El ascenso de Lin Biao en la jerarquía de poder había comenzado tras la defenestración de Peng Dehuai en la Conferencia de Lushan de agosto de 1959. En aquella reunión de los miembros del Comité Permanente del Buró Político, Peng criticó abiertamente a Mao por el fracaso del Gran Salto Adelante y este, que aunque apartado entonces de la jefatura del Estado conservaba sus cargos como líder del partido y del ejército, forzó su destitución. Fue Lin Biao, uno de los militares de más prestigio del Ejército Popular de Liberación y leal a Mao, quien reemplazó a Peng como ministro de Defensa y como líder máximo del ejército. Desde esa posición de poder en el ejército, Lin inició una serie de medidas para reforzar la fidelidad ideológica de los soldados al Partido y, muy en especial, al propio Mao.

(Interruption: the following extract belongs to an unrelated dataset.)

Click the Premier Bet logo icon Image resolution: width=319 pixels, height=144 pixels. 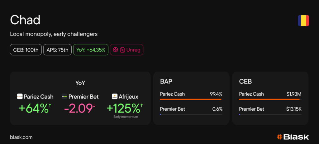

Con este fin, en 1963, Lin Biao recopiló un pequeño libro titulado Citas del Presidente Mao (en alusión al rango de Mao como presidente del Partido Comunista). Este libro contenía una recopilación de los discursos más importantes pronunciados por Mao Zedong y fue conocido popularmente como el Libro Rojo de Mao. Otro libro que se convirtió en obra de referencia obligada de los jóvenes soldados del ejército fue el Diario de Lei Feng. Lei Feng había sido un joven militar fallecido del que se dijo que había escrito un diario descubierto tras su muerte. En el diario, Lei Feng describía su esfuerzo constante por servir al pueblo y al partido, siempre siguiendo las enseñanzas del presidente Mao. Aunque hoy en día sabemos que el Diario de Lei Feng había sido escrito por los servicios de propaganda del ejército, en aquel momento el ejemplo de Lei Feng tuvo una enorme influencia sobre la juventud china. Entre 1964 y 1971, también se produjeron historietas de intención pedagógica y amplísima tirada para intentar llegar al máximo número posible de lectores.[2]​ Todas estas obras se convirtieron en los instrumentos de adoctrinamiento político de los jóvenes integrados en el Ejército Popular de Liberación, sometido a la autoridad de Lin Biao y a la fidelidad ideológica a Mao.